Il faut souvent des bombes pour séparer les espaces, pour mettre les guerres « archaïques » aux marges du monde consensuel. Le temps, lui, est plus aisément manipulable. Le consensus affirme sa réalité une et incontournable, mais c’est pour mieux multiplier ses usages, le plier aux scénarios impérieux du présent qui ne laisse pas discuter sa présence, du passé où l’on parque les récalcitrants – éclopés de la modernité ou survivants mal guéris de l’utopie –, du futur qui commande le déploiement de toutes les énergies. Les chroniques ici rassemblées s’appliquent à analyser les tours et détours confiés au temps : diagnostic incessant du présent et politiques de l’amnésie, adieux au passé, commémorations, devoir de mémoire, explications des raisons pour lesquelles le passé refuse de passer, répudiation des avenirs qui prétendaient chanter, exaltation du siècle nouveau et des utopies nouvelles.
La chronique doit alors, pour analyser ces jeux consensuels, déplacer ses lieux d’investigation, aller voir d’autres marquages du temps et inventer ses propres scénarios temporels : confronter par exemple les machines des fictions de Cronenberg ou des installations de Matthew Barney à celles de Zola ou de Picabia ; voir dans les expositions d’aujourd’hui l’exaltation christique de la présence réelle se mesurer aux politiques de l’archive ; dans les nouvelles fictions du mal, les films historiques ou les films catastrophes, le visage que se donne le présent ou, dans les débats juridiques sur la propriété des images, la façon dont s’efface le statut politique du visible.

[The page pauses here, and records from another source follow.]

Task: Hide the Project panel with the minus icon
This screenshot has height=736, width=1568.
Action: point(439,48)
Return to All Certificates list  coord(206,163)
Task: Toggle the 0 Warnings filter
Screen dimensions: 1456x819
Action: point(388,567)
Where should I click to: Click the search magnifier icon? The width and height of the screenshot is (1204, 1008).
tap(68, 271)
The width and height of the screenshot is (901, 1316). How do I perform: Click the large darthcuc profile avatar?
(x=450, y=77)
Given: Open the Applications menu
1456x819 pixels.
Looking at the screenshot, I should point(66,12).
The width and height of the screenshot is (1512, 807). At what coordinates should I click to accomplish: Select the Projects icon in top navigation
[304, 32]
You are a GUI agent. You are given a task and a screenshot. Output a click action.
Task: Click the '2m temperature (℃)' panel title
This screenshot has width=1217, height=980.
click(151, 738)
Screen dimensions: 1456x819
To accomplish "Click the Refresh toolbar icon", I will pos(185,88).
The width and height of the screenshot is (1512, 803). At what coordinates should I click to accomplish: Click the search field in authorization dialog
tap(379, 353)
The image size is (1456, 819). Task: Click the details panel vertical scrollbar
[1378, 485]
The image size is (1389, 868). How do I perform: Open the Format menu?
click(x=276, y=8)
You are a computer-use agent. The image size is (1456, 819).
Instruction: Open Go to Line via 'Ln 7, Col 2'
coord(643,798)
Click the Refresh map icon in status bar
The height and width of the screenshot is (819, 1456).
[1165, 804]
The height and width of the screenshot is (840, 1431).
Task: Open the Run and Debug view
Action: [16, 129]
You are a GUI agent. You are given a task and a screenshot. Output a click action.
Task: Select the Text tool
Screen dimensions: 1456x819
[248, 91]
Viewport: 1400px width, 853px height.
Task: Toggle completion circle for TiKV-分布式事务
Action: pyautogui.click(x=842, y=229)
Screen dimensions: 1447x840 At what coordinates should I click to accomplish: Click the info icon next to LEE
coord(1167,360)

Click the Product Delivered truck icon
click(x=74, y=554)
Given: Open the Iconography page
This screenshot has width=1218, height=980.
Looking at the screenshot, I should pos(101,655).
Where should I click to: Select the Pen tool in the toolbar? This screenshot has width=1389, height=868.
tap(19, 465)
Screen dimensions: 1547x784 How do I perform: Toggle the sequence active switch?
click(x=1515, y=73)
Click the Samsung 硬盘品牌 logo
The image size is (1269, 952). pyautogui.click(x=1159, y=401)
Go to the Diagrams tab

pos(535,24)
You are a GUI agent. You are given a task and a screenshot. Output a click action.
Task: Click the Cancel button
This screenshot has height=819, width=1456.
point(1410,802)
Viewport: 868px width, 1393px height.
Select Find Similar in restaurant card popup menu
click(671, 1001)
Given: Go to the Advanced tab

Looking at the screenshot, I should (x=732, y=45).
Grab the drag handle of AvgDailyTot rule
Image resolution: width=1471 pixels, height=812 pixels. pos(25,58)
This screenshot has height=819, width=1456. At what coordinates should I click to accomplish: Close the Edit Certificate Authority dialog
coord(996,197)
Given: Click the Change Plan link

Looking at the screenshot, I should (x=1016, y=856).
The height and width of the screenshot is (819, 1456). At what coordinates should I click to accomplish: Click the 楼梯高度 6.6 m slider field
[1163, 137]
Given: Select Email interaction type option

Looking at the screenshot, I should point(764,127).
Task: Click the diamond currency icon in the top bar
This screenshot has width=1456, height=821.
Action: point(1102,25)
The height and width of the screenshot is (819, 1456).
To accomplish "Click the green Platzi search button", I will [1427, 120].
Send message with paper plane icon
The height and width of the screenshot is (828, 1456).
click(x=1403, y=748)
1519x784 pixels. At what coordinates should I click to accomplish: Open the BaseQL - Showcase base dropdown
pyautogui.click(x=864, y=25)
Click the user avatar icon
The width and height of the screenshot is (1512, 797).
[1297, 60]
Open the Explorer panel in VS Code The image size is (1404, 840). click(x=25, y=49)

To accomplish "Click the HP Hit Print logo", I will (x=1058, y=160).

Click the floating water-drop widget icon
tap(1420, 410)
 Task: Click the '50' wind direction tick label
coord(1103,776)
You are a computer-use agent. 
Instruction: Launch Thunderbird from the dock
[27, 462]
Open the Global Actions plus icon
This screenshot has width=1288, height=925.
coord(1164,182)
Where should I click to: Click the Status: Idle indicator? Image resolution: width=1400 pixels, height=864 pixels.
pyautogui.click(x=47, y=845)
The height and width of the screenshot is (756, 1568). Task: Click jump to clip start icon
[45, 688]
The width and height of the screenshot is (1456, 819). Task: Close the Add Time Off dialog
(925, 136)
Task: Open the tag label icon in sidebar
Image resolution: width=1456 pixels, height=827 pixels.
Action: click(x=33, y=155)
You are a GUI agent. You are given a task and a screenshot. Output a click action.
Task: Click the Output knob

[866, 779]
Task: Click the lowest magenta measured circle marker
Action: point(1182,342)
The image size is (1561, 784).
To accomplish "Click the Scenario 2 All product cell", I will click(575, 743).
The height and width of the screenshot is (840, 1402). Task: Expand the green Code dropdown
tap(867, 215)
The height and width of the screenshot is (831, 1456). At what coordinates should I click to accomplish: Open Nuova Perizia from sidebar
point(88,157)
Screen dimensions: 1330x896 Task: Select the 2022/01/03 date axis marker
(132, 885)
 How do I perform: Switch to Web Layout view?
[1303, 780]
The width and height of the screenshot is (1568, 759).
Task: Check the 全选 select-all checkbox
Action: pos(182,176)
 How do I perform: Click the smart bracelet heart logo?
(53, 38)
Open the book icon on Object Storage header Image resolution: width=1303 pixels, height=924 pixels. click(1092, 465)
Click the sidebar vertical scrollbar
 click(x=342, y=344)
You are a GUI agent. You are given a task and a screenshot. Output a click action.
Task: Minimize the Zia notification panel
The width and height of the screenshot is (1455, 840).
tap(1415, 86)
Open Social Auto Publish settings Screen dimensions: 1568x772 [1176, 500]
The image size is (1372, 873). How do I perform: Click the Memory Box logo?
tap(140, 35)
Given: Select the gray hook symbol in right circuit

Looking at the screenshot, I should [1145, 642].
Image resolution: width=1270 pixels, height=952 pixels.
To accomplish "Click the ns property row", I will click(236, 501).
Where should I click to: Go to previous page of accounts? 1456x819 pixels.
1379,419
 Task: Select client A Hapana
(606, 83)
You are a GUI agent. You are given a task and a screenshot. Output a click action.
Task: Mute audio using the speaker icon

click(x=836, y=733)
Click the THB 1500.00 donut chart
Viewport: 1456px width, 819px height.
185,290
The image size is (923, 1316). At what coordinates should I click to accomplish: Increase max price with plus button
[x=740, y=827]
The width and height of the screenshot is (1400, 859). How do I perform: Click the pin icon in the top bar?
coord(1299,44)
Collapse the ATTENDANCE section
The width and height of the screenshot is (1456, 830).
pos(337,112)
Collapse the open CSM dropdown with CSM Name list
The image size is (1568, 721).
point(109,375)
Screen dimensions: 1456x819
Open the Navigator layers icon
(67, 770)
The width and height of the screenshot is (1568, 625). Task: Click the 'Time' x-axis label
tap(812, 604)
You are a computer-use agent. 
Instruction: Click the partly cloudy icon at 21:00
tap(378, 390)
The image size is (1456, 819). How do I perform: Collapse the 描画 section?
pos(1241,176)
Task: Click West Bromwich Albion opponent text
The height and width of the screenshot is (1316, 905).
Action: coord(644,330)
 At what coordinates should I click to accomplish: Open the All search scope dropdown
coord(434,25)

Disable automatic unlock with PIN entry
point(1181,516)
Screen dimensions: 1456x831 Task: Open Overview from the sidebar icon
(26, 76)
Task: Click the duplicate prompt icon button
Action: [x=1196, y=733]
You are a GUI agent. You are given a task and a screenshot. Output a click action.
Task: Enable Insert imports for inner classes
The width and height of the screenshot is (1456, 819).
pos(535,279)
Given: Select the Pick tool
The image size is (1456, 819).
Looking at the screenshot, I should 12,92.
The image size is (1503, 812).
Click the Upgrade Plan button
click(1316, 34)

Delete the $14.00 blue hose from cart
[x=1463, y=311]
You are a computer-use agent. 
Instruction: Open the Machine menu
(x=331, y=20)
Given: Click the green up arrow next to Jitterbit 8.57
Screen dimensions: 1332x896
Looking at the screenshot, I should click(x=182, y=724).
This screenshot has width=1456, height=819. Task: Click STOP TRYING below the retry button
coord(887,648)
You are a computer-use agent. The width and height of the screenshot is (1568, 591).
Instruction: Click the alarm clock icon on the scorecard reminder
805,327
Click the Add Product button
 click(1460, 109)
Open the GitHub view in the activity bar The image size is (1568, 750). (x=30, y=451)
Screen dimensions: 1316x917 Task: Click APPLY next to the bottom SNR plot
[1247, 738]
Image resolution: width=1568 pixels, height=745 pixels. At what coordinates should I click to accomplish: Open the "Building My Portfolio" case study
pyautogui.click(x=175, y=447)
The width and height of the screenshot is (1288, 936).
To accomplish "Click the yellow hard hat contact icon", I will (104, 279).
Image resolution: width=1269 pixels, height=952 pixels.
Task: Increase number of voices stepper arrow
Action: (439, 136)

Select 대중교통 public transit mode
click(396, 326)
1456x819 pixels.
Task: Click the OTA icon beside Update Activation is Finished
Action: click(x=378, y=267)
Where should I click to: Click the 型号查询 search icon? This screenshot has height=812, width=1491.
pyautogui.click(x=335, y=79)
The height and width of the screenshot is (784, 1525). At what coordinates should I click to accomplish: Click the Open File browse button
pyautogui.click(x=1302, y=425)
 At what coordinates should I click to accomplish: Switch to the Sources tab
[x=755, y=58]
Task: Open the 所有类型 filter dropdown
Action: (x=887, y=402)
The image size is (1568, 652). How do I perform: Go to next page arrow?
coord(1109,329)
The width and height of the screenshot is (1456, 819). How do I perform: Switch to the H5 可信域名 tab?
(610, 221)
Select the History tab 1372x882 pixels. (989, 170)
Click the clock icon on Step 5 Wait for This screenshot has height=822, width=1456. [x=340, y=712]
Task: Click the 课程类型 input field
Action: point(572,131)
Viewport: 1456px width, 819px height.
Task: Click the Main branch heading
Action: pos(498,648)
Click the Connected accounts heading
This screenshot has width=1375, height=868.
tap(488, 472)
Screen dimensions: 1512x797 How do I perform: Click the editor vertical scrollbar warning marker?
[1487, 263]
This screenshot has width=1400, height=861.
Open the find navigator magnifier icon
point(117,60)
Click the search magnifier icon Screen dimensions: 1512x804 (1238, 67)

Ces chroniques ne prétendent pas pour autant inventorier les signes du temps. Cela encore appartient à la logique du consensus, à sa machine interprétative qui sans cesse ausculte les symptômes du temps et se penche sur tous les troubles du corps social pour y reconnaître toujours le même mal : un manque d’ajustement au présent, un défaut d’adhésion au futur. Le consensus dit qu’il n’y a qu’une réalité dont il faut épuiser les signes, qu’un seul espace, quitte à y retracer les frontières, qu’un seul temps, quitte à en multiplier les figures. En conséquence de quoi il ne nous demande que de consentir. L’actualité récente d’un référendum en a fourni l’illustration la plus nue : lors même qu’il nous propose un choix par oui ou non, il entend que nous disions oui, sauf à nous avouer adorateurs du néant. Car les seules oppositions qu’il connaisse sont celles du présent et du passé, de l’affirmation et de la négation, de la santé et de la maladie. Ce qui doit disparaître sans reste dans ce jeu d’oppositions est la possibilité même d’un certain conflit : celui qui porte sur ce qu’il y a, qui prétend opposer un présent à un autre, affirmer qu’il y a plusieurs manières de décrire ce qui est visible, pensable et possible. Cette autre manière a un nom. Elle s’appelle politique. Les chroniques qui suivent tâchent à leur manière d’en rouvrir l’espace.